Find the line that holds "You are a GUI" in the material below. Output that line and each one after it exactly, but not the pictures.

• **PROVIDED DATA**:
■ ■ ■

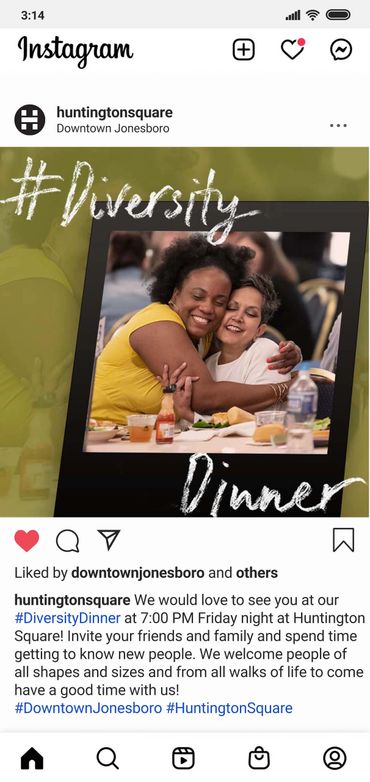View others who liked the post

click(257, 573)
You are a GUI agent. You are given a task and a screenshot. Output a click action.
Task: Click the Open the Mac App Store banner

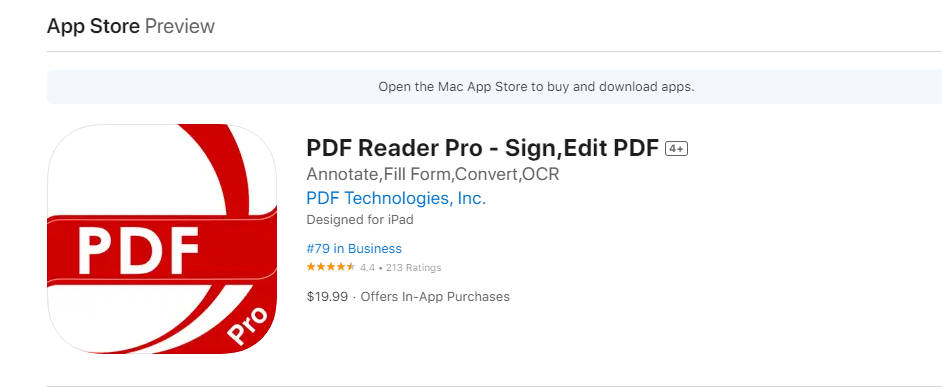coord(494,87)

■ ■ ■

• **TASK ANSWER**:
You are a GUI agent. You are given a task and a screenshot. Output a click action.
Task: Click the Open the Mac App Store banner

coord(494,87)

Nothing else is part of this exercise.